Sunday, October 14, 2007

Now I Can Die Happy: Milestone Foods

Last night we threw our 30th birthday bash, for which I finally made my croque em bouche. I made the final touches to it (the caramelized sugar assembly and spun sugar nest) under less-than-ideal conditions, i.e. with only 1/2 hour to go before guests would arrive and the kitchen in meltdown. So, now I have a burnt finger tip (caramelized sugar is HOT, and it sticks onto you like a mother, thus making any burn worse since you can't just take your finger away) and a finger I cut on hardened sugar, of all things! But, it was finished, and it was yummy. The only things that matter. The components were:

The pate a choux

roasted pecan pastry cream - you roast the pecans first in
the oven, then grind them in a food processor, steep them in
cream and vanilla...it's recipes like this that help me believe
in the goodness of humankind

spun sugar - so pretty, exactly the kind of pretty I like: delicate,
glasslike, mystic almost

here it is, in all its (messy) glory

and, just for fun, here are the gin-and-tonic jellies I made - I'd like to
thinkthey're a step up from Jell-O shots, being a real cocktail
with lime segments I separated out painstakingly

and brie en croute - so divine in its easiness and yet also its
yumminess: brie, wrapped lovingly in puff pastry, with a grape
design of puff pastry on top, baked to a golden flaky ooziness!

Friday, October 05, 2007

Birthday Pause: Puffs & Perfumery

Yesterday I turned thirty - and, actually, feel very happy about it. I think it has something to do with being a perpetual student, since as one I feel as though I'm in a constant state of not-there-yet. I'm always under someone's supervision, always the student in a student-teacher interaction. So, turning thirty for me has signaled that I am actually an adult and could and should demand some respect.
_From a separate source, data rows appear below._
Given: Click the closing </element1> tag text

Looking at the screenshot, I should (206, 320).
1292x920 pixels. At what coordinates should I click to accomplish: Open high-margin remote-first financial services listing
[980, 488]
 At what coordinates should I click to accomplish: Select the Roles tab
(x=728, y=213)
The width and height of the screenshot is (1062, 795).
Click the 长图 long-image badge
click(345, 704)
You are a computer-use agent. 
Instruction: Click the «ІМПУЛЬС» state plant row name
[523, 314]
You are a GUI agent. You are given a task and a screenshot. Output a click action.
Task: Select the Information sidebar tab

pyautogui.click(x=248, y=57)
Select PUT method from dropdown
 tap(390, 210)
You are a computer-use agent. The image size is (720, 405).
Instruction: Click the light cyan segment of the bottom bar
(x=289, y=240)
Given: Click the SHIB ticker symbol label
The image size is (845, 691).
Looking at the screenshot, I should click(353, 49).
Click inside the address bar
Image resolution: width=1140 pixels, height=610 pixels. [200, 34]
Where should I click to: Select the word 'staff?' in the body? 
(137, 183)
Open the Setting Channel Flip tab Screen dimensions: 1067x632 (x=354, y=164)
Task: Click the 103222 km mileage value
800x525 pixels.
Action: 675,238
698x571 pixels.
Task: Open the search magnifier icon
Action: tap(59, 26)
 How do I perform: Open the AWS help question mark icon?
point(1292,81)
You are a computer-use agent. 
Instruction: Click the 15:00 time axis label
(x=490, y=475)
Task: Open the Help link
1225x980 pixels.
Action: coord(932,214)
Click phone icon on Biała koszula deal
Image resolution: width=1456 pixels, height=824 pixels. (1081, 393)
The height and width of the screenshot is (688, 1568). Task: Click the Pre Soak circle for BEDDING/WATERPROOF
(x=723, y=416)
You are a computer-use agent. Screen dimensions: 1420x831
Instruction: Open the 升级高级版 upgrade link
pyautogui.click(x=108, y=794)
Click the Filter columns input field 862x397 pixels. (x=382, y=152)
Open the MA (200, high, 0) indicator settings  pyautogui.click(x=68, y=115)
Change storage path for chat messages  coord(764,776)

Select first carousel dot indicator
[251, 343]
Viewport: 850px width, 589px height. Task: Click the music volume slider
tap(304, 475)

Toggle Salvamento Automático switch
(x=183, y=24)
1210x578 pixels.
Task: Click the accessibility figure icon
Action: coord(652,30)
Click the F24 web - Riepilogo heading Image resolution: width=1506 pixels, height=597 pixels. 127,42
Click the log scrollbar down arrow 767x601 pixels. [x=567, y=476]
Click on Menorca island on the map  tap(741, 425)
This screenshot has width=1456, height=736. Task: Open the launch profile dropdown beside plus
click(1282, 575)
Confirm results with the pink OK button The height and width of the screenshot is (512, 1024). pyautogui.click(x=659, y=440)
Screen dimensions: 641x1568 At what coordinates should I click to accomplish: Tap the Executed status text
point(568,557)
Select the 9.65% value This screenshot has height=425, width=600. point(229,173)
But on to other heraldry of my adulthood! I am happy to announce that....I have finally attempted and succeeded in making pate a choux! (What did you expect, a pregnancy announcement?) After years of thinking I could not do this, I finally got out the piping bag, the non-stick baking mats, and mixed the panade. Here are my pretties. Aren't they oh-so-pretty?

These I filled with fresh strawberry cream, but I am actually preparing to make a croche em bouche for my & Molt's 30th birthday bash. Then they will filled with pecan pastry cream, dipped in caramelized sugar, and arranged into a wreath - with a spun sugar nest on top. See, I'm an adult. I can make croche em bouche, damnit!

I've also been obsessing about perfumes lately, probably borne from the old-fashioned but romantic notion that a woman should have a signature scent. Now Smell This is my absolute favorite fragrance blog - I could spend hours reading it, and do! So, for my birthday, Molt bought me the sample set from London perfumery Ormonde Jayne.

The set includes samples of the whole line. So far we've tried Osmanthus and Ormonde Man. I was dying of curiosity over Osmanthus, since I've been searching for the Chinese gui hua flower ever since our trip to Taiwan last winter. It's a flower that's dried and used in fragrant sweet tea and dessert soups, such as this one below (enjoyed in Shanghai), with sweet rice balls with rice mead and gui hua (the yellow specks are the dried flowers):

Here is my interpretation of Ormonde Jayne's Osmanthus:
Opening - grapefruit burst (not so much pomello), green herbs
Dry down - sweet honey and cotton
Base - a sweet, cherrylike pink floral, water, and honey
It doesn't remind me of gui hua at all, unfortunately. Or maybe fortunately. I told my mom that if I smelled like gui hua I'd be a bowl of rice balls. She laughed and said, "Probably." So, OJ's Osmanthus to me is an elegant, well-dressed floral, very pretty, polished, and restrained. Not me. But! I will be trying Champaca soon - this is based on the magnolia flower, called bai lan hua in Chinese. They sell it hooked on wires in the streets of Taiwan (and throughout Asia) so drivers can hang it in their cars. It is a luscious fragrance. Ormonde Jayne mixes Champaca with the scent of basmati rice!! I can't wait to try it.

Some incredibly fragrant flowers I've sniffed (or eaten!) in China, Taiwan, and Thailand:

Gui Hua (Osmanthus). My aunt has a tree in her backyard.
When the flowers drop off the Chinese call it "golden rain."

Bai Lan Hua (Champaca). I was given a blossom at a restaraunt in Thailand - which I promptly put in my jeans pocket and forgot. Later my entire suitcase was redolent with the creamy white fragrance - it is that powerful, and beautiful.

Qi Li Xiang (Orange Jasmine) - translated, the Chinese means "Seven Miles Fragrant." We took a bike ride in the Taiwanese countryside and rode past a hedge of these flowers - it was amazing. I plucked a sprig, and it's still in the book I was reading at the time (Olive Schreiner, From Man to Man). Alas, it is fragrant no more.